Happy New Year! May 2018 be a year of health, happiness, and prosperity for you.
Just saying those words and wishing it so, will not make it happen. Then, what will? Concentrated effort. Daily disciplines. Letting go of some things to make room for what we say we desire more. Easy to talk about, yet hard to do. Every year at this time the gyms are full, for about two weeks. Then the attendance at them drops off dramatically. At the beginning of January each year weight loss plans have many new converts, for about the same length of time. As I think about this, it occurs to me that we fail in these efforts not because we aren’t serious about what we want to change. I believe there is another equally, and maybe even more, important variable. Unless we commit to what we will give up and what we will let go of, our change efforts will not be successful. A recent change in our lives is an example of this.
A few months ago, it became obvious that we needed to make significant improvements to our clubhouse at the Oak Island Golf Club, improvements that would be costly. As part of the ownership and President of the Board, Mike has been directly involved in planning our best option. We had two viable options. The first option and the one that initially seemed to make the most sense (mainly due to the anticipated cost involved in the other option) was to renovate the clubhouse. The other option was to tear down the existing facility and build a new clubhouse. The Board and General Manager considered both options and after a careful analysis decided that tearing down the existing facility and building a new clubhouse was the best option. One of the main reasons for this decision was the fact that the difference between the cost of the two options wasn’t significant enough to risk renovating, not really knowing what would be found once the building was opened up. It is even possible that it could be costlier to renovate than to build a new building. The corollaries between this situation and other changes, even New Year’s resolutions, is instructive.
The decision makers for the clubhouse change decided to destroy the old and build a new one. This is similar to us deciding to let go of our old self and build a new self. In both situations, it is necessary to let go of some things that we enjoy. In our clubhouse example, one of those is our beloved Duffers, our pub and restaurant. We have had to let go of the familiar, the known, and the loved. Since occupying a temporary structure, many club members have expressed how much they miss the clubhouse and Duffers. When I decided to lose the twenty-five pounds that had found me again, I knew that doing so would involve letting go of some food and beverages I enjoy. I will miss them as much as our members miss Duffers and our clubhouse!
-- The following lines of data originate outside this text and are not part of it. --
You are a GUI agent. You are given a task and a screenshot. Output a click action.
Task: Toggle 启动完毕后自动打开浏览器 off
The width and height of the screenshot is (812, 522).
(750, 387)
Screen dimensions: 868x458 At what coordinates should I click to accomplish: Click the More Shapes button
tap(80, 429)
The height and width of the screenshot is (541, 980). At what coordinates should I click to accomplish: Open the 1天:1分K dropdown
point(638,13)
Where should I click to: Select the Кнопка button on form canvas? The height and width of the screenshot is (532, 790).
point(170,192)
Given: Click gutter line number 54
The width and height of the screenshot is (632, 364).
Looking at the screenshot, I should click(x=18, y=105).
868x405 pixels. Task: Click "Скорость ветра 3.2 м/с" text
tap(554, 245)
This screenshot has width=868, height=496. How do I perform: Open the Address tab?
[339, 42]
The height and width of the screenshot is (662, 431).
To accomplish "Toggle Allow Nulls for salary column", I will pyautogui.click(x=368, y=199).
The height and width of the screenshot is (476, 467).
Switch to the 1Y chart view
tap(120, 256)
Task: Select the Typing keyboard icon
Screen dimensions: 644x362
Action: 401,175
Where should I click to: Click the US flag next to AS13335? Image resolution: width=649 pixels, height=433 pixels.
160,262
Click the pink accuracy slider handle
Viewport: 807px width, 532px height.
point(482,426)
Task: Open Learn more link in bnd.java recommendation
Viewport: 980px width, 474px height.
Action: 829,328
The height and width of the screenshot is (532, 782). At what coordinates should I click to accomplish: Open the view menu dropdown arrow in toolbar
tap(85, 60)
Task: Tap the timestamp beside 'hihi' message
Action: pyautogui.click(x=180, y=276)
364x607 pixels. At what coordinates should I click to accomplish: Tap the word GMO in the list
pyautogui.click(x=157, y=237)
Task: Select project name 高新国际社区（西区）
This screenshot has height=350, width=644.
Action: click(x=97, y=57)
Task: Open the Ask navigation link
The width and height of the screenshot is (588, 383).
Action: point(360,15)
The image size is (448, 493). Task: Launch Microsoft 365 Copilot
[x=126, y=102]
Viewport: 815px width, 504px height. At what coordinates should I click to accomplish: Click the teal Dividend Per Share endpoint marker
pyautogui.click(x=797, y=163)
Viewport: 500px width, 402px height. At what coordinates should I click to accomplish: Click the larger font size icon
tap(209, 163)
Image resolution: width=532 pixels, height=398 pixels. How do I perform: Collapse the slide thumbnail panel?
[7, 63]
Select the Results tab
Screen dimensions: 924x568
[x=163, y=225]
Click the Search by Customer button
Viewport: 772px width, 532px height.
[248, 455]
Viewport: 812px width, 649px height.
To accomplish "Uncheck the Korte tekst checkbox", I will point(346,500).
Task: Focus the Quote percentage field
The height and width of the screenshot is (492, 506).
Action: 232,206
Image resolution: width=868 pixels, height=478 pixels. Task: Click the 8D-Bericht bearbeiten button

Letting go and building new, whether it is a new clubhouse or a new self, requires that we be willing to build something different, not just
replicate what we had that was familiar. For the clubhouse, this means a new design, one that will not include lockers, and that will likely be an overall smaller building. For my new self, it means a body that will not look the same as one I had even a few years ago, even if I am the same weight. Aging results in changes, such as wrinkles. We may decide that keeping a few more pounds than our “ideal” weight is best if doing so keeps some of those wrinkles at bay!
Real change always takes time and requires patience and flexibility. Our new clubhouse will probably require a year of planning and construction, and while we have a temporary structure, it is without some of the benefits our members enjoy. We do not have a kitchen that prepares fresh food, and for the first few weeks, we have not had any food available in our temporary structure. Our members have been very supportive, believing that while we have these limitations now, our new clubhouse will be worth the wait. They have been willing to give up the familiar and desirable to eventually have something better. We must do the same when making personal change.
I have thoroughly enjoyed bread, butter, fried foods, and dessert, and my body is reflective of such. I will miss those familiar and desirable food items, but I believe that the body I can have will be worth the sacrifices. If I maintain the daily disciplines of food control and weight management, my new “building,” my new body, can be built in three months. The changes I must make to have this very reasonable weight loss of two pounds per week will not be easy, but I can do it. I want to do it. I will do it.
What about you? What changes do you plan to make in 2018? What are you willing to give up to have what you say is important to you? Remember, it isn’t enough for us to just commit to what we will do. We must also give up some of the familiar and desirable to have what we want more.
I wish you great success on your journey!